Offline policy evaluation, evaluating and selecting complex policies for decision-making by only using offline datasets is important in reinforcement learning. At present, the model-based offline policy evaluation (MBOPE) is widely welcomed because of its easy to implement and good performance. MBOPE directly approximates the unknown value of a given policy using the Monte Carlo method given the estimated transition and reward functions of the environment. Usually, multiple models are trained, and then one of them is selected to be used. However, a challenge remains in selecting an appropriate model from those trained for further use. The authors first analyse the upper bound of the difference between the approximated value and the unknown true value. Theoretical results show that this difference is related to the trajectories generated by the given policy on the learnt model and the prediction error of the transition and reward functions at these generated data points. Based on the theoretical results, a new criterion is proposed to tell which trained model is better suited for evaluating the given policy. At last, the effectiveness of the proposed criterion is demonstrated on both benchmark and synthetic offline datasets.

Abstract Image

查看原文本刊更多论文

为基于模型的离线策略评估从训练模型中选择合适模型的标准

离线策略评估，仅使用离线数据集评估和选择复杂的决策策略在强化学习中很重要。目前，基于模型的离线策略评估（mope）因其易于实现和性能好而受到广泛欢迎。mope在给定环境的估计过渡函数和奖励函数的情况下，使用蒙特卡罗方法直接逼近给定策略的未知值。通常，训练多个模型，然后选择其中一个模型进行使用。然而，从那些训练过的模型中选择合适的模型以供进一步使用仍然是一个挑战。作者首先分析了逼近值与未知真值之差的上界。理论结果表明，这种差异与给定策略在学习模型上产生的轨迹以及在这些生成的数据点上的过渡函数和奖励函数的预测误差有关。在理论结果的基础上，提出了一个新的准则来判断哪个训练模型更适合评估给定的策略。最后，在基准数据集和综合离线数据集上验证了该准则的有效性。

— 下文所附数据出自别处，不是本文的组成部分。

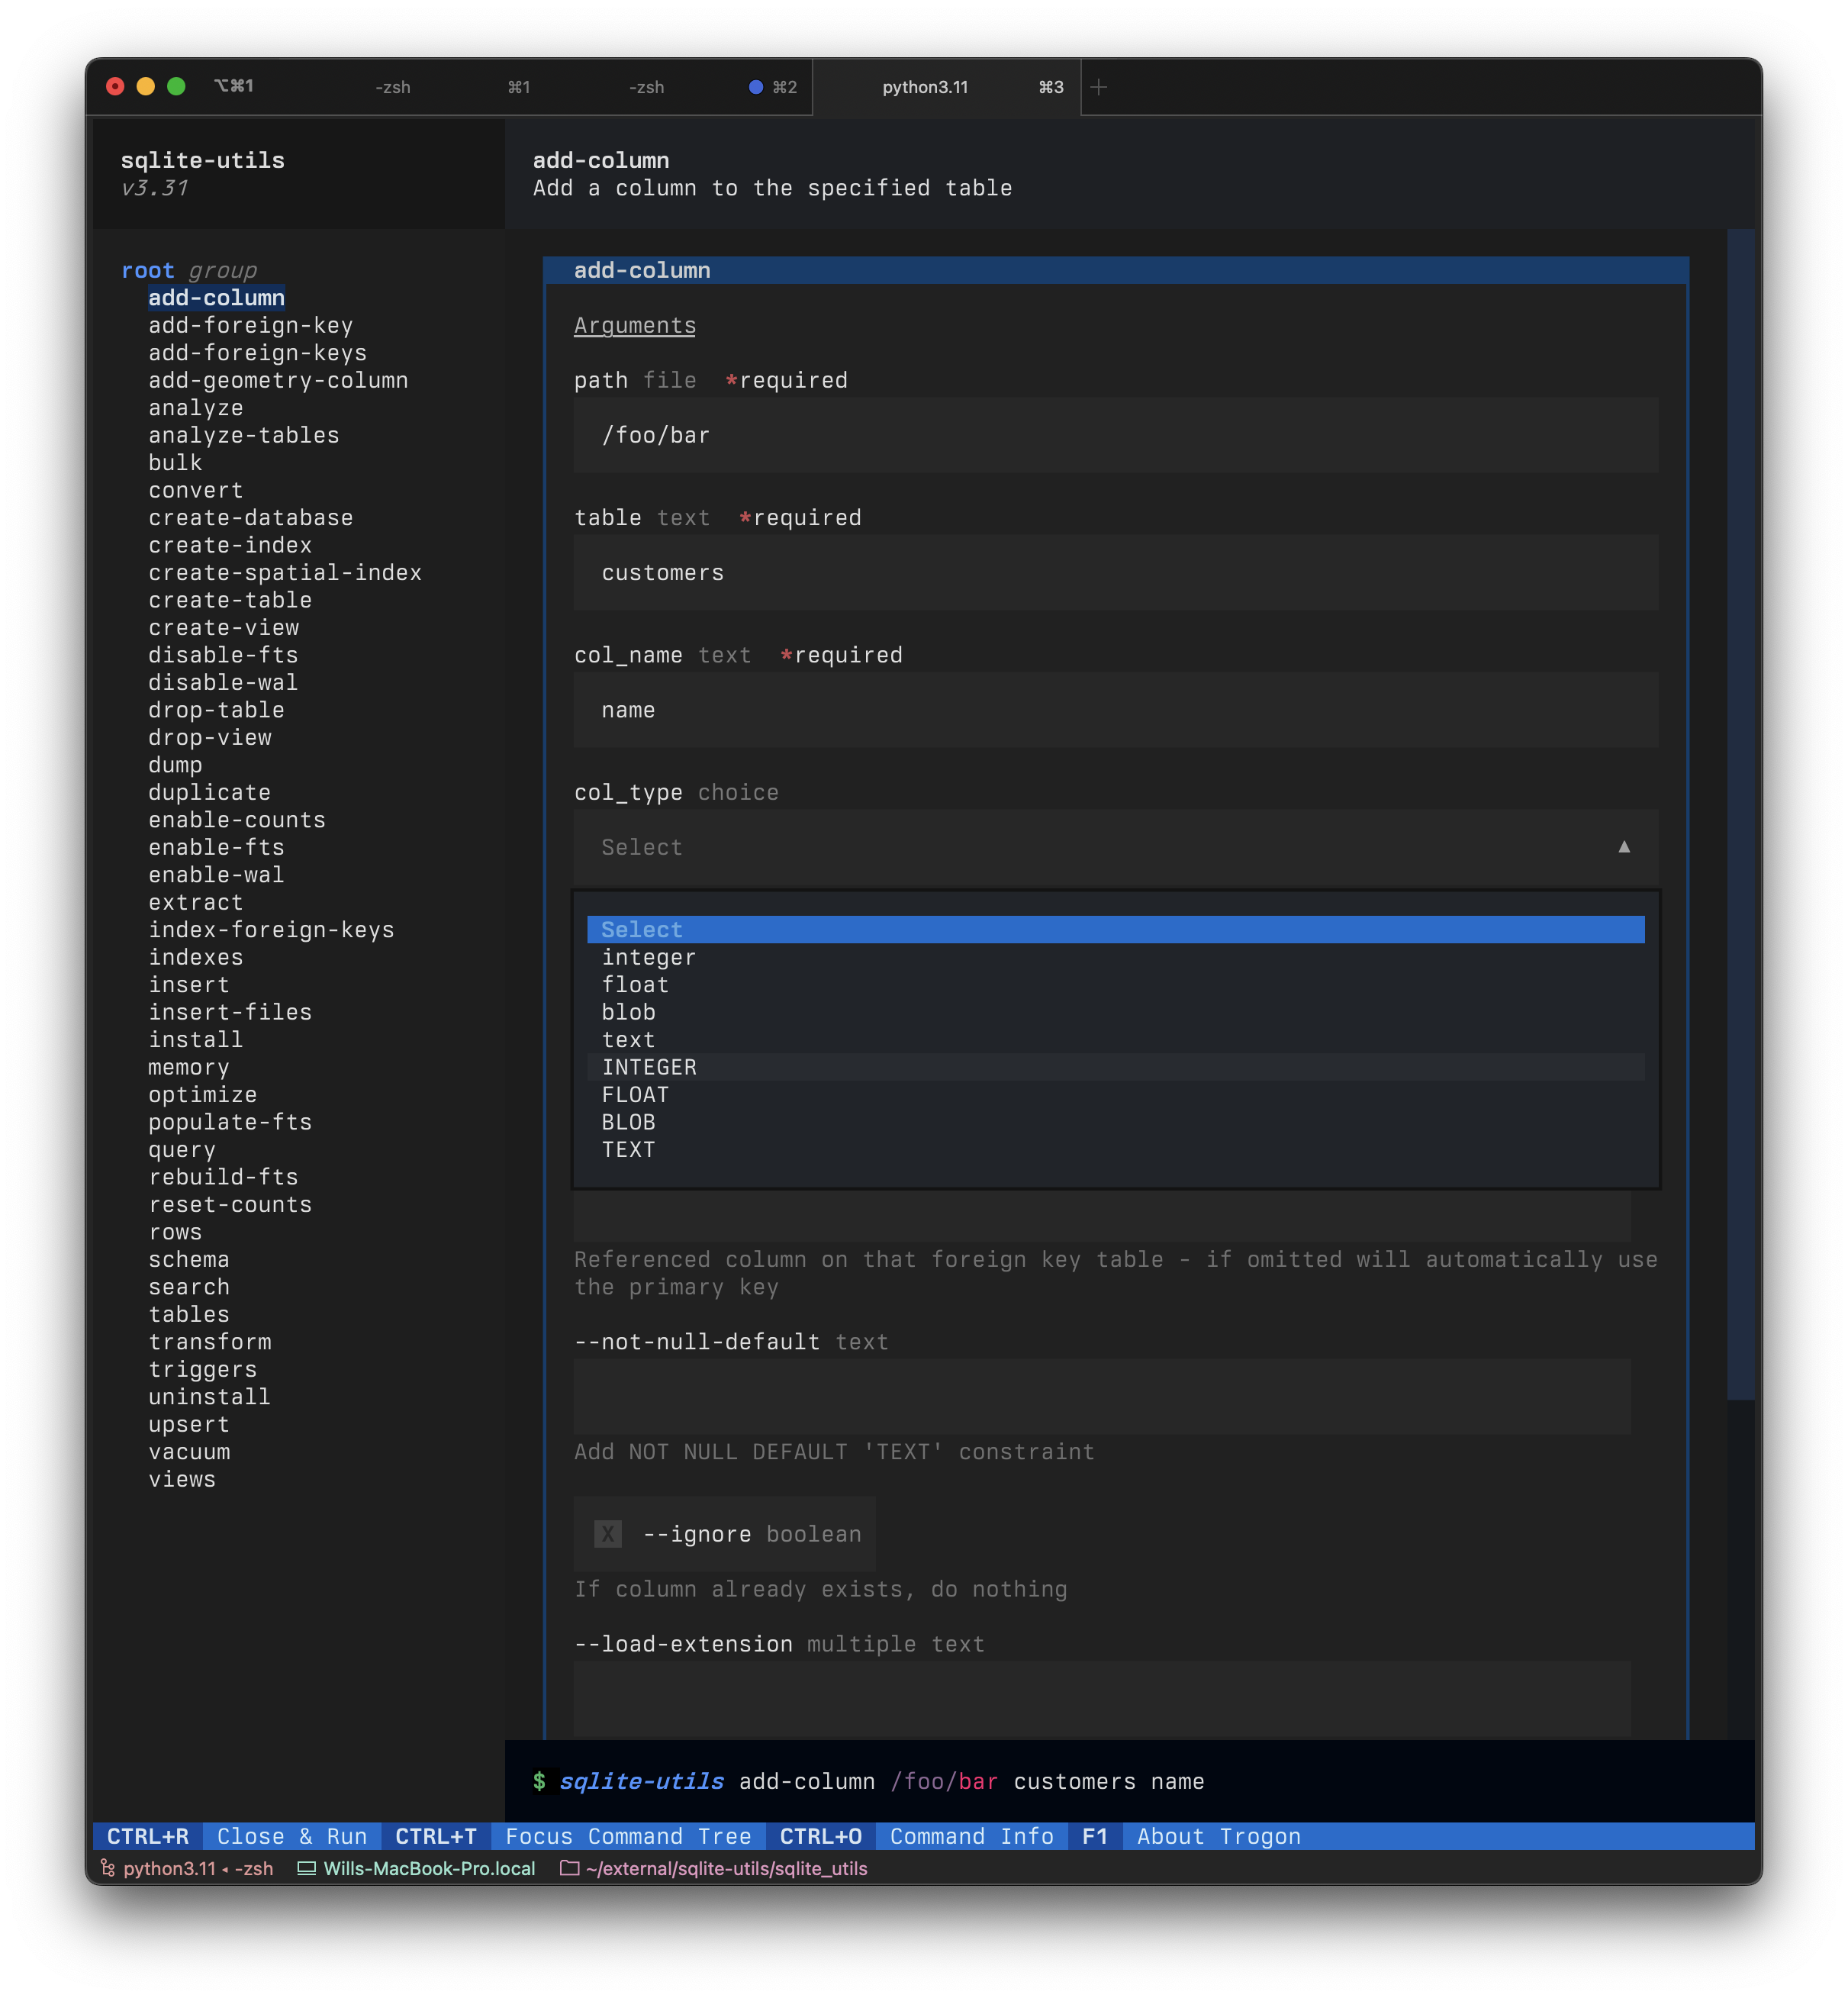1848x1998 pixels.
Task: Select 'integer' from col_type dropdown
Action: [646, 955]
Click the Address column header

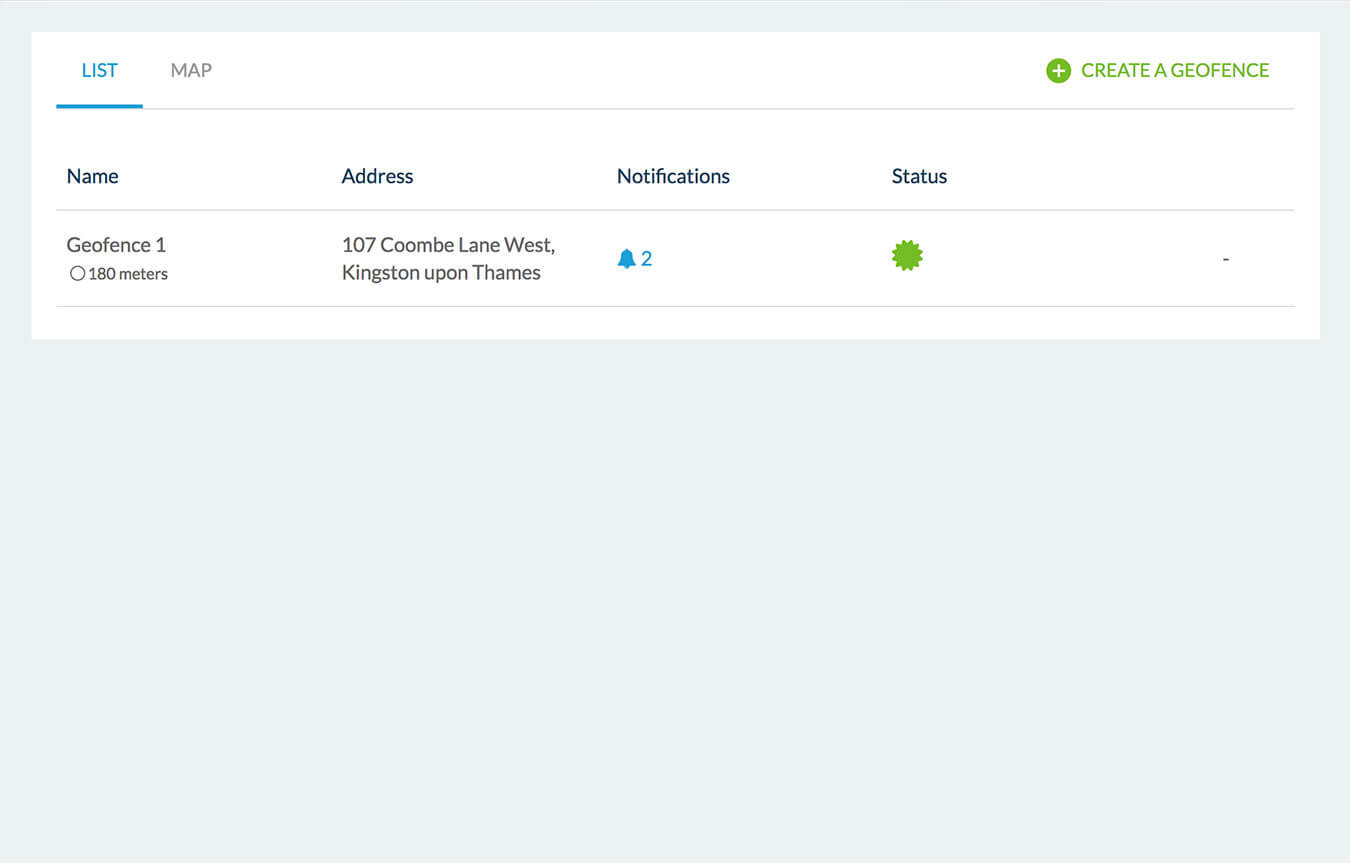pyautogui.click(x=377, y=176)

本文章由计算机程序翻译，如有差异，请以英文原文为准。

求助全文

约1分钟内获得全文求助全文

来源期刊

CAAI Transactions on Intelligence Technology COMPUTER SCIENCE, ARTIFICIAL INTELLIGENCE-

CiteScore

11.00

自引率

3.90%

发文量

134

审稿时长

35 weeks

期刊介绍： CAAI Transactions on Intelligence Technology is a leading venue for original research on the theoretical and experimental aspects of artificial intelligence technology. We are a fully open access journal co-published by the Institution of Engineering and Technology (IET) and the Chinese Association for Artificial Intelligence (CAAI) providing research which is openly accessible to read and share worldwide.